There’s No College P.C. Crisis: In Defense of Student Protesters

Part of the answer lies in the fact that these disputes are now more public than they were in the past. Our current boom in student protest is the first since streaming video and social media made every sit-in a real-time global spectacle. Twenty-five years ago, the last time the country freaked out about student radicals and “political correctness,” we had a bit more distance, and maybe even a bit more perspective.

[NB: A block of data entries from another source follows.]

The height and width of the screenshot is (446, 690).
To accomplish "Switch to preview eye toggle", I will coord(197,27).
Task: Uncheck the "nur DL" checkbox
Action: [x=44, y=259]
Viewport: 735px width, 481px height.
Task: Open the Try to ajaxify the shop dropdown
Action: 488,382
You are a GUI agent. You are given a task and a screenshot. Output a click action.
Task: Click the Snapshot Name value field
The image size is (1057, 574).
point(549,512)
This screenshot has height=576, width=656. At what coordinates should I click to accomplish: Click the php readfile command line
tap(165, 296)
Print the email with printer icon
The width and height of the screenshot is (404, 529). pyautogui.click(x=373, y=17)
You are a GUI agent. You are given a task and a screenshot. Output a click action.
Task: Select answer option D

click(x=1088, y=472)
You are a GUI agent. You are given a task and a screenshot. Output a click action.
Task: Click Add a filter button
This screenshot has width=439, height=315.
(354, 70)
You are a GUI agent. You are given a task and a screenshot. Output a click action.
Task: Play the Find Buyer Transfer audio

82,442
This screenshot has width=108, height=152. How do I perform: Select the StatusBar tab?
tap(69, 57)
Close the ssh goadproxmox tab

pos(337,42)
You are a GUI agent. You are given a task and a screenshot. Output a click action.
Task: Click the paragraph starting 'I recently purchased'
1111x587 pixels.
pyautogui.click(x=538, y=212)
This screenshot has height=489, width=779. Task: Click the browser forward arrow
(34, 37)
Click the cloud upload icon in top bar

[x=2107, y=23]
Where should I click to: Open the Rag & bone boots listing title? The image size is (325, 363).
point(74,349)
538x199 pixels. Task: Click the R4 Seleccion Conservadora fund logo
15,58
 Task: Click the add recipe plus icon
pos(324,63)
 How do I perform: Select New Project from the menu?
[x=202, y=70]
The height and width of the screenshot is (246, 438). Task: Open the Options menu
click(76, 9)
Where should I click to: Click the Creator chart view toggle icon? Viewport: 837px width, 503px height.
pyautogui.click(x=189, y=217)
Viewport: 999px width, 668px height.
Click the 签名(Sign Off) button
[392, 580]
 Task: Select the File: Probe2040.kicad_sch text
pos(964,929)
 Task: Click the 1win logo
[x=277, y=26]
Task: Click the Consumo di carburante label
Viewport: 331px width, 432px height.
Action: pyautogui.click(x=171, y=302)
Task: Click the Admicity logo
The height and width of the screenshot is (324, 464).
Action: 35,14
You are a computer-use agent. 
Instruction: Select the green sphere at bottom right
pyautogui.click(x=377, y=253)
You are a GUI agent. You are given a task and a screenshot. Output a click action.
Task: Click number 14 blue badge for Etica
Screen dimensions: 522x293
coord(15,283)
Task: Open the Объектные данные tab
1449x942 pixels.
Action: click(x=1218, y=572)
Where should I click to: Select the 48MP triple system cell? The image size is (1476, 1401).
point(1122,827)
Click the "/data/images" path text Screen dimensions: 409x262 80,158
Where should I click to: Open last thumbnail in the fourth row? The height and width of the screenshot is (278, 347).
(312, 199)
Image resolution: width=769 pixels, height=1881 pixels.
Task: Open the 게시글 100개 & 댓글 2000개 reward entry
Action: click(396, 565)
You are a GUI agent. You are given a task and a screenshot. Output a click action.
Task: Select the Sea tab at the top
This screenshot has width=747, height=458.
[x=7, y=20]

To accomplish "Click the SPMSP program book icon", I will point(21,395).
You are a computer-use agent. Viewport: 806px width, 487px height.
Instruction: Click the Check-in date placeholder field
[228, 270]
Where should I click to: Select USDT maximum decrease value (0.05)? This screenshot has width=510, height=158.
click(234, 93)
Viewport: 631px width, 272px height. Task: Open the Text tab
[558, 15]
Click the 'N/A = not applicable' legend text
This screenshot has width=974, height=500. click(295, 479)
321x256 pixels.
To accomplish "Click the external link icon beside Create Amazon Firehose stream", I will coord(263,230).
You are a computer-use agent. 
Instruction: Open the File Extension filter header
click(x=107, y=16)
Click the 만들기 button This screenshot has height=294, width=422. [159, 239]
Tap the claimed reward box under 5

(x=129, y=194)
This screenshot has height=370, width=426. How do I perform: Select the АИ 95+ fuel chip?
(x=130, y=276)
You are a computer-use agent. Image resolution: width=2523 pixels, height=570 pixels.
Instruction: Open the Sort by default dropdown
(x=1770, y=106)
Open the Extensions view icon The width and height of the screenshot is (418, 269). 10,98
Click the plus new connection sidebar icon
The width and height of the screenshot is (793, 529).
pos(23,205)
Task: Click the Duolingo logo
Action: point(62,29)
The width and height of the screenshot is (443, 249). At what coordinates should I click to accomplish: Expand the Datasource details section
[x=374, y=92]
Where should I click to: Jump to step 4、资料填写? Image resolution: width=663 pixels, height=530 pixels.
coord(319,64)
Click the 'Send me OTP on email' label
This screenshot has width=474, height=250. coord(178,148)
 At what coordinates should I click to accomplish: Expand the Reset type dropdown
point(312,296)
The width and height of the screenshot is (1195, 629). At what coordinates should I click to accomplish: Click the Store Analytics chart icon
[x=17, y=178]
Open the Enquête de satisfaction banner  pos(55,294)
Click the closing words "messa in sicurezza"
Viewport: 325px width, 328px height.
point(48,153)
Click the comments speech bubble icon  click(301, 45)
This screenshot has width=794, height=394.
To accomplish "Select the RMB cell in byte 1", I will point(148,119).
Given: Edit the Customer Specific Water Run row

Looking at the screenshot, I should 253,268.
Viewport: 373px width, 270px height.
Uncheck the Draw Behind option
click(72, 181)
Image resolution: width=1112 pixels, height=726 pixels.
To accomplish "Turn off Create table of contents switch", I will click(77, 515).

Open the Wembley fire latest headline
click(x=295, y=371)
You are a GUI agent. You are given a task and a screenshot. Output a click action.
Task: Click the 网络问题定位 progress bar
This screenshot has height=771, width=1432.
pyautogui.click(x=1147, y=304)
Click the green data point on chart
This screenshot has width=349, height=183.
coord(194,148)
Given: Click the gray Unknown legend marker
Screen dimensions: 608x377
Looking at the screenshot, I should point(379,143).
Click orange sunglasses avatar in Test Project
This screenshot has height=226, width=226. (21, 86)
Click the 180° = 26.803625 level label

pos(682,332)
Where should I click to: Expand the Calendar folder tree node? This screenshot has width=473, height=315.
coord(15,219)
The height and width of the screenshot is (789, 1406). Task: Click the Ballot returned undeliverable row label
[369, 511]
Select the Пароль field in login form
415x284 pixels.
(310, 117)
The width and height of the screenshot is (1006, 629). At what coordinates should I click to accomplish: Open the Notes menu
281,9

There’s also the issue of who today’s activists are, and what they believe. The demographics of American higher education have been transformed dramatically since the 1960s, and the concerns of protesters have changed as a result. No previous generation of American student protesters foregrounded the concerns of women, students of color and LGBT students like this one has, or was so visibly led by people who weren’t middle-class-or-better straight white men. And much of the jargon of the current movement — trigger warnings, microaggressions, safe spaces — can be off-putting, particularly to non-initiates.
But these explanations only go so far, particularly since so many of the movement’s critics are self-proclaimed free-speech advocates. Even if they think the students’ ideas are bad or weird, the right to put them forward is surely worth defending. But that premise — that campus activists have free-speech rights that are worthy of robust and aggressive defense — has been largely absent from mainstream writing about contemporary campus culture. Many high-profile commentators, in fact, have taken the opposite tack, claiming that the students’ ideas are so bad and so weird as to represent a threat to free speech itself.
A bizarre, but not unrepresentative, example: Early this year, a student theater group at Mount Holyoke College announced that they would no longer be staging their annual production of The Vagina Monologues, explaining that the play’s “perspective on what it means to be a woman” is too “narrow” and “reductionist” for their taste. When word of this decision broke in the media, the troupe was widely accused of censorship. By canceling the play, Lizzie Crocker wrote in The Daily Beast, “you’re excluding me from watching something I want to see.” Feminist writer Meghan Murphy asserted that the group was “silencing women.” New York magazine’s Jonathan Chait, a leading critic of today’s student activists, highlighted the Mount Holyoke case in a widely read essay that condemned political correctness as an “attempt to regulate political discourse by defining opposing views as bigoted and illegitimate.”
But who exactly was being censored here? Who was being silenced? What was being regulated? The troupe hadn’t been forbidden to stage the play. They’d just decided not to. Surely the same freedom of speech that had given them the right to perform it gave them the right to stop. And even if other students had encouraged them in their decision — if, say, activists had gone to the troupe and explained their objections to the play and asked them not to put it on again, and the performers had mulled the request and decided to honor it — that wouldn’t have been censorship either. It would have been dialogue, discussion — exactly the encounter of minds and ideas that the university is supposed to nurture.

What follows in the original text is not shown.